细胞质膜是细胞表面的关键生物屏障，主要由磷脂双层和嵌入的蛋白质组成。它维持了细胞的结构完整性，并在细胞间相互作用、能量代谢、物质交换和信号转导等正常生理过程中发挥着重要作用[1],[2],[3],[4]。因此，观察质膜并精确追踪其动态有助于阐明膜组成和功能[5],[6],[7]。在各种可视化技术中，基于小分子探针的荧光成像因其操作简单、能够实时追踪快速动态过程以及对微环境变化敏感而被广泛用于观察和研究多种细胞结构，包括质膜[8],[9],[10],[11],[12],[13],[14]。对于质膜荧光成像，探针通常需要表现出高膜选择性和强膜锚定能力，以减少非特异性染色从而提高成像特异性[15],[16]。迄今为止，几乎所有报道的质膜探针的设计都遵循一个既定原则：引入强电荷基团以增强与膜的静电相互作用，并加入长疏水性烷基链以加强膜锚定[17],[18],[19],[20],[21]。显然，由于分子结构的固有特性，这些类型的探针通常存在某些缺点。例如，带电基团往往会破坏质膜电位、改变膜张力和流动性，而长脂肪酸链通常会导致水溶性差和非特异性聚集，从而影响膜染色[22],[23]。此外，这类探针大多表现出持续的荧光，因此获得最佳膜成像通常依赖于洗涤步骤以去除未结合的探针[24]。

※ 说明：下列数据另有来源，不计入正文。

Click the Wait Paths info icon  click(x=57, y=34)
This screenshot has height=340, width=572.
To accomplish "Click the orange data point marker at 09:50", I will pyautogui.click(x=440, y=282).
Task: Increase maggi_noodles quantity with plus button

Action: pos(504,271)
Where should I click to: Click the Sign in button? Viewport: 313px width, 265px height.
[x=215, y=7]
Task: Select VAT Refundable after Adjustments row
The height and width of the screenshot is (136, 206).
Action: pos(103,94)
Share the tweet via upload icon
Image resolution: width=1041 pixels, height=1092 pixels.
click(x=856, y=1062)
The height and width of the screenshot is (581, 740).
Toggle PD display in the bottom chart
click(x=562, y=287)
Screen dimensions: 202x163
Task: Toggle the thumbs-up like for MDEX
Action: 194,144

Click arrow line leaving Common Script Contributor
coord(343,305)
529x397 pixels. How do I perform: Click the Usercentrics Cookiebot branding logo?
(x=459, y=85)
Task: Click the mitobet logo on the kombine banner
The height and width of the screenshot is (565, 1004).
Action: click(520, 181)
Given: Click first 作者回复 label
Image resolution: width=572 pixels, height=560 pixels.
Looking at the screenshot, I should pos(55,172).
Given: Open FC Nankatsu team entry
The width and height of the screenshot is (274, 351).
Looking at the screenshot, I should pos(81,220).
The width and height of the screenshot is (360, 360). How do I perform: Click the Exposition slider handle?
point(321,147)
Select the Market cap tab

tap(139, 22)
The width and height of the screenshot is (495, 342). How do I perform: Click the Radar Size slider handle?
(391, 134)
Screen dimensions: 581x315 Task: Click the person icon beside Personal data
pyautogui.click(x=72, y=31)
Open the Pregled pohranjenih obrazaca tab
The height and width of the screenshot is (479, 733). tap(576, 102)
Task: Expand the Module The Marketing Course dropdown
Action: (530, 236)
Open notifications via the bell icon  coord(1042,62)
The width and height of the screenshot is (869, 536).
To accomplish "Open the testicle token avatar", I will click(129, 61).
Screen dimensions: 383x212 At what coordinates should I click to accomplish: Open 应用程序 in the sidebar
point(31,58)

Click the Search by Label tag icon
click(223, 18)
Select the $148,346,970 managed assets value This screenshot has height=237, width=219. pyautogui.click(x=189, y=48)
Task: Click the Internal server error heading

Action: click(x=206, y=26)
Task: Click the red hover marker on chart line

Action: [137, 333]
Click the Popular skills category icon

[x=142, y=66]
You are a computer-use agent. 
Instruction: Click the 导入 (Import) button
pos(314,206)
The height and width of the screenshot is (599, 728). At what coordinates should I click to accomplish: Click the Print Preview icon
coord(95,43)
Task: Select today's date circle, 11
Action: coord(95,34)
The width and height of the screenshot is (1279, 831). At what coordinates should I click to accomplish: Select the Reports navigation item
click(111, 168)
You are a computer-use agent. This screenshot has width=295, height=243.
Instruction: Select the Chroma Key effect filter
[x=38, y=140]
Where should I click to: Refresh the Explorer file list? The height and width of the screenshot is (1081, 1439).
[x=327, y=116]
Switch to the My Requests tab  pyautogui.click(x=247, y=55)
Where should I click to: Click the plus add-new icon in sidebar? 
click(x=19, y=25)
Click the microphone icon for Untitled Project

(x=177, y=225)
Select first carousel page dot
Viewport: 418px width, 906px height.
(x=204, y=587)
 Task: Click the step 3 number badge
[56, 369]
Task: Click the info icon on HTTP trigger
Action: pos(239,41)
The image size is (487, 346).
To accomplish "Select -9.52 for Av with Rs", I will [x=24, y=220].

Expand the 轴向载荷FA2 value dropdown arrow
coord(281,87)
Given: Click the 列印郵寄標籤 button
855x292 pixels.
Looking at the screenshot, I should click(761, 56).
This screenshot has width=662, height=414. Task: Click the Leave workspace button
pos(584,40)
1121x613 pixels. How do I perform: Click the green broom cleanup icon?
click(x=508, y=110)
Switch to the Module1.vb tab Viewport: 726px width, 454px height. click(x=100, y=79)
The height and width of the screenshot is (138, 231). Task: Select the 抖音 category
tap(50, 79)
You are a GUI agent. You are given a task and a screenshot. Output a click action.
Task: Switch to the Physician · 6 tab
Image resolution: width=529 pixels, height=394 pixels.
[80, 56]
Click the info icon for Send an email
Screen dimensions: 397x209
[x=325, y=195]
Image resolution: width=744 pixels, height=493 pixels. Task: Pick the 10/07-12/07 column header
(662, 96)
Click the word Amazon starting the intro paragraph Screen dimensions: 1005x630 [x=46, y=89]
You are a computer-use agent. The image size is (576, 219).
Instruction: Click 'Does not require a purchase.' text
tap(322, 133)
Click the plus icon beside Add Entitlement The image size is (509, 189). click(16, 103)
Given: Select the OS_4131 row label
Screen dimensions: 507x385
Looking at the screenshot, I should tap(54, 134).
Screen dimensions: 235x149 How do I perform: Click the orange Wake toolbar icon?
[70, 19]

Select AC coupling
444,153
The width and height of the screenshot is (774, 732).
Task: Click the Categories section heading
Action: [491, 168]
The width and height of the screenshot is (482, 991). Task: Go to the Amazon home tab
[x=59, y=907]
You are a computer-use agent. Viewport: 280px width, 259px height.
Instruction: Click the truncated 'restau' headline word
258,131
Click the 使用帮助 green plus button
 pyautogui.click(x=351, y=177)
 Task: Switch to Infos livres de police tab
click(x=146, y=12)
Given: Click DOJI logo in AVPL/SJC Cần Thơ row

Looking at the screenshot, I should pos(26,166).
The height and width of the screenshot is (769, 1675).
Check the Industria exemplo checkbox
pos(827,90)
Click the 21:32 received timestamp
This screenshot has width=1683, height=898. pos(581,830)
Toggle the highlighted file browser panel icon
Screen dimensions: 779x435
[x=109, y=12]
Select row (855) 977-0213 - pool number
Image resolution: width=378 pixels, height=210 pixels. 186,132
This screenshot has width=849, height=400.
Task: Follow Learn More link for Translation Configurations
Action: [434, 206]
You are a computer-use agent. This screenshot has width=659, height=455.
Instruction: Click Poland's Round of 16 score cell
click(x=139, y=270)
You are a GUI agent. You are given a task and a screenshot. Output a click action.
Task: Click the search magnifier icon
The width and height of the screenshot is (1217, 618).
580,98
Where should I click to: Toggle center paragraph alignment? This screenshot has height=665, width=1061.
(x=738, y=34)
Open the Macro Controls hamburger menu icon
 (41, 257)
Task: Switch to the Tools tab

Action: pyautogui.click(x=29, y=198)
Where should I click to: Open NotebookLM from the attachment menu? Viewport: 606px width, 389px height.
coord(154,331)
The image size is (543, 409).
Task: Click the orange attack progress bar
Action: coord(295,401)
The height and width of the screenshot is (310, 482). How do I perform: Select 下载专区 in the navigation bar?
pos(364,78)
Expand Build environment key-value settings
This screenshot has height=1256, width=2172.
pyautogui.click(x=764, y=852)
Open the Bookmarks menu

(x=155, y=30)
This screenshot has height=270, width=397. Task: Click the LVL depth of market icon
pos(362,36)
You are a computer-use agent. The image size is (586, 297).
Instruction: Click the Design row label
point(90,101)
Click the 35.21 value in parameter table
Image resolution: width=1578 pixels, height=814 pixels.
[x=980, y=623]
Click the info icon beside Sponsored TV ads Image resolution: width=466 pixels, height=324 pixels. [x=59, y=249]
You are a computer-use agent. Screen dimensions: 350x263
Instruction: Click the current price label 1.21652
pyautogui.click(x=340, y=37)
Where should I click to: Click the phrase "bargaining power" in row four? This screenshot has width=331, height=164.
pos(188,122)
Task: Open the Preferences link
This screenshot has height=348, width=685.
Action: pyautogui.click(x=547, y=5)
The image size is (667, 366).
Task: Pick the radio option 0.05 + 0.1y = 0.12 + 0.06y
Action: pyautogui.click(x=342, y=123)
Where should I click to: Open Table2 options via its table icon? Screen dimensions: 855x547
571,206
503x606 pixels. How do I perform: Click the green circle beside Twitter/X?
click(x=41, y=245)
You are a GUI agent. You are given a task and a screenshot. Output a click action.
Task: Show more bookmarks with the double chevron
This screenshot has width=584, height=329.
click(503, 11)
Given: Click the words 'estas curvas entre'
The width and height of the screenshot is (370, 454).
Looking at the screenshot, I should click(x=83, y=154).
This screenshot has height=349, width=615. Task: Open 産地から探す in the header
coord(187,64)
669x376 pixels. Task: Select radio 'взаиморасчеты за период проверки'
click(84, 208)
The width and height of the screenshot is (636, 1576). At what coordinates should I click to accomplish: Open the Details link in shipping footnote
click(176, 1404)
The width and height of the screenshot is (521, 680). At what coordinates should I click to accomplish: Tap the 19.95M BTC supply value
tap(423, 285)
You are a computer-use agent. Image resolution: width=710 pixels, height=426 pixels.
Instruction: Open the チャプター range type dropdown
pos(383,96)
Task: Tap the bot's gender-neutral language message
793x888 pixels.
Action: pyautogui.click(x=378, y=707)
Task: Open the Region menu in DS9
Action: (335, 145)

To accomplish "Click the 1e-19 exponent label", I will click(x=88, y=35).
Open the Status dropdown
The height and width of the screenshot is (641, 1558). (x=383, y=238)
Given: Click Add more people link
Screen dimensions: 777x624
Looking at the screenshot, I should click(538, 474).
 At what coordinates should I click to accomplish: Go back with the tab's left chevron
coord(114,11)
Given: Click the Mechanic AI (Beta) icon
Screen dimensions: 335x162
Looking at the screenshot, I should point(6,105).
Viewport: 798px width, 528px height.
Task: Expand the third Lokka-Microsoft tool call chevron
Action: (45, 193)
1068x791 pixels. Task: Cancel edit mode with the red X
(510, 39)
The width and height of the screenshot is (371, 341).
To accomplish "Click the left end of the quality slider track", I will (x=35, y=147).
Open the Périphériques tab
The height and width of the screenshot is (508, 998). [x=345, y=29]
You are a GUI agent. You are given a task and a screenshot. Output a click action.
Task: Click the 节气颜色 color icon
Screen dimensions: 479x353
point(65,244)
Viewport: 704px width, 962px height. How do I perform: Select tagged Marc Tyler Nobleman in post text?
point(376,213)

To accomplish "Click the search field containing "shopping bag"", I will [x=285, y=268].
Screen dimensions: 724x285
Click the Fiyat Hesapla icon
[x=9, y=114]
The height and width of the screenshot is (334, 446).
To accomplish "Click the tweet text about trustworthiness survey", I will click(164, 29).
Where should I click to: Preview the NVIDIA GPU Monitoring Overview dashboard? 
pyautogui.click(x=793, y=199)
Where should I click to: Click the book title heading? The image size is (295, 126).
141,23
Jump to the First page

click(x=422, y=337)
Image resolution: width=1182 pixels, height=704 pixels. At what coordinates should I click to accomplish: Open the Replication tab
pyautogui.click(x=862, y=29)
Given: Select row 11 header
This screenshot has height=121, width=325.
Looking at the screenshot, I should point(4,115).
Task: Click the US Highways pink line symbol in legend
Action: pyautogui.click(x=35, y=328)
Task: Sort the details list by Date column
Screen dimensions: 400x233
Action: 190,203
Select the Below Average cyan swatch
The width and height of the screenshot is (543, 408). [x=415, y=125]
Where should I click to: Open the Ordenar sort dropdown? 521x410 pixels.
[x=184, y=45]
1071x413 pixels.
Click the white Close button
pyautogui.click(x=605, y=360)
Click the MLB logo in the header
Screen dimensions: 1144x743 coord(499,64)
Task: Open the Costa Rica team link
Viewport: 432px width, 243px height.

分子内电荷转移（ICT）是一种典型的光物理过程。由于其对外界环境极性和粘度变化的高度敏感性，它常被用作荧光探针设计中的分子响应机制[25],[26],[27],[28]。基于ICT和扭曲分子内电荷转移（TICT）的荧光探针作为微妙环境变化的敏感指标，在生物成像和分子传感中得到了广泛应用[29],[30],[31],[32]。质膜的微环境具有独特的亲水性和疏水性，并且粘度会动态变化。结合基于极性和粘度敏感性的ICT/TICT “开关”特性的荧光分子理论上可以在无需额外洗涤步骤的情况下成像质膜[20],[33],[34],[35]。这种策略能够在不引入强电荷官能团的情况下提供良好的膜选择性。然而，关于用于稳定质膜成像的非离子ICT/TICT荧光探针的报道仍然很少。